Raybuck immediately went into scramble mode with her small team of “can-do” fellow Board members. McCullough in particular didn’t mince words. He circulated an email in the strongest of terms, stating that ‘we have to get this damn thing on the air.’ Susan placed a call to her new radio friend Jim Ellinger at Austin Radio Airwaves—a low power radio activist and proponent—up in Austin, who would deliver a small transmitter making a broadcast possible.

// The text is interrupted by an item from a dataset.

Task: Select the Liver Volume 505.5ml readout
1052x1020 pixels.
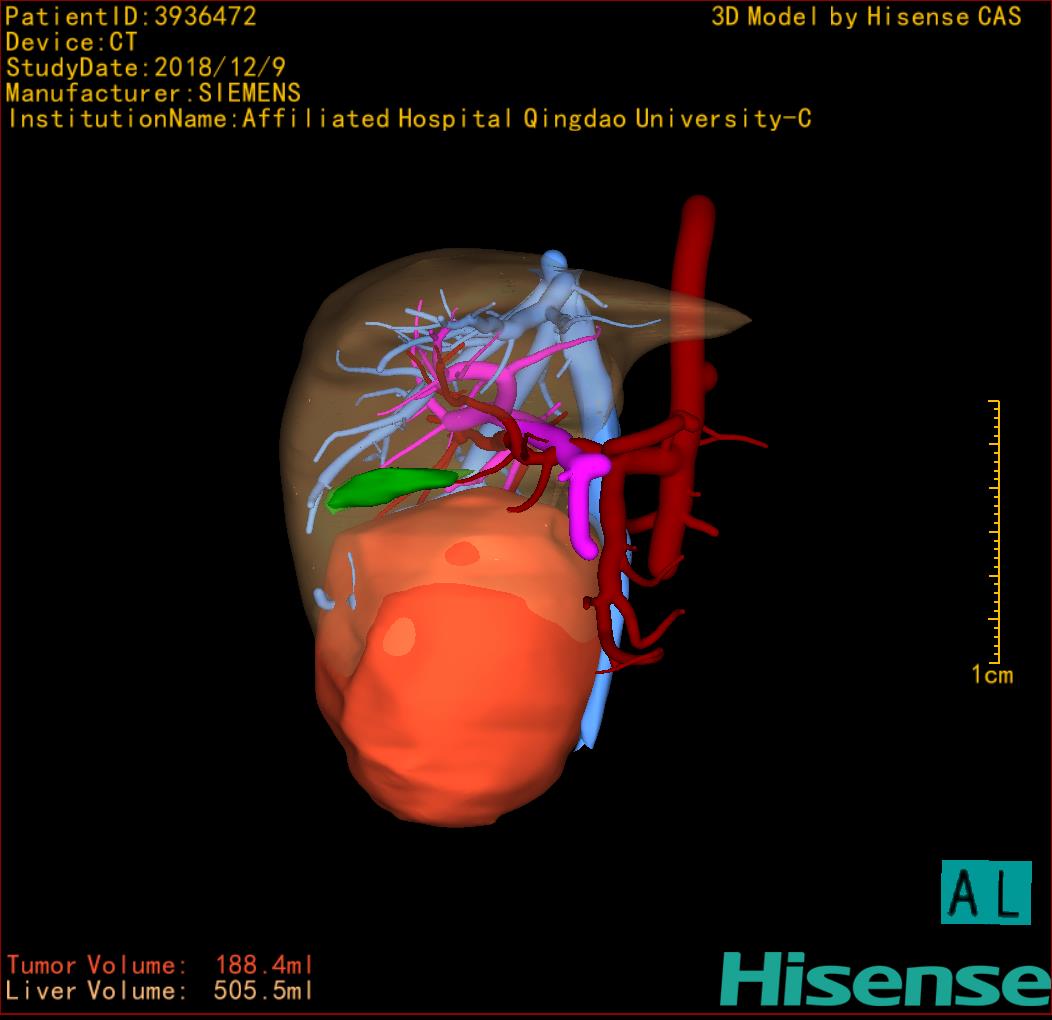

Within a week of the devastating floods, several volunteers were atop the Wimberley residential neighborhood of Paradise Hills, on Mac McCullough’s property, hoisting an antenna that would be lashed to his existing ham radio tower. It would serve the purpose in the short term. “Surreal” is how several of them describe the moment. From Susan Raybuck’s perspective, it was equal measures of relief and pressure. Somehow, someway, they had the authority and the ability to broadcast a small local signal over the FM airwaves. Although they’d been doing internet radio for quite some time, this was different. This had a feeling of legitimacy even if it was completely temporary.

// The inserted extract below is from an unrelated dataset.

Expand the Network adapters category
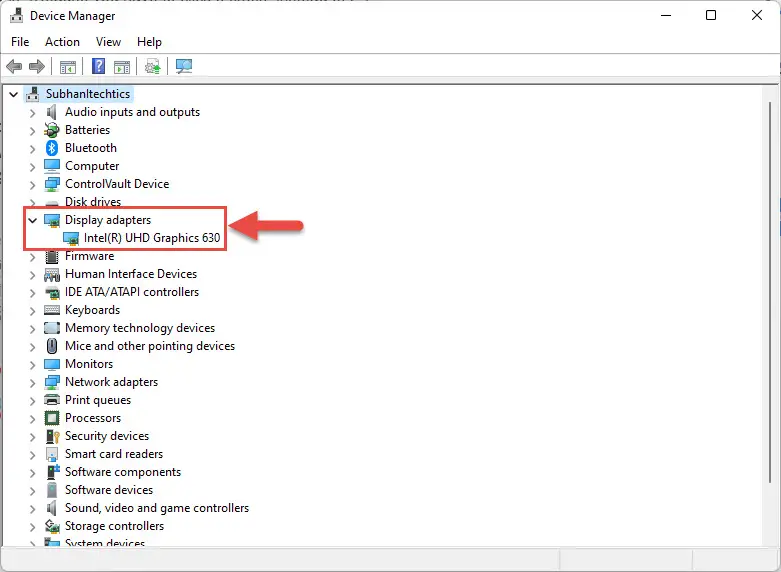32,383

On the FM frequency 94.1 at appointed hours during the day KWVH began broadcasting emergency information about resources and activities of recovery in the town. The time-of-day broadcasts were publicized through the Facebook page, which was growing in followers. Susan would sit with McCullough in his attached office/barn, surrounded by electronic equipment unrelated to the station, and talk into a small microphone attached to a laptop attached to a transmitter borrowed from Jim Ellinger, wired to an amplifier, routed to the transmitter antenna duct-taped to Mac’s ham radio tower in his side yard.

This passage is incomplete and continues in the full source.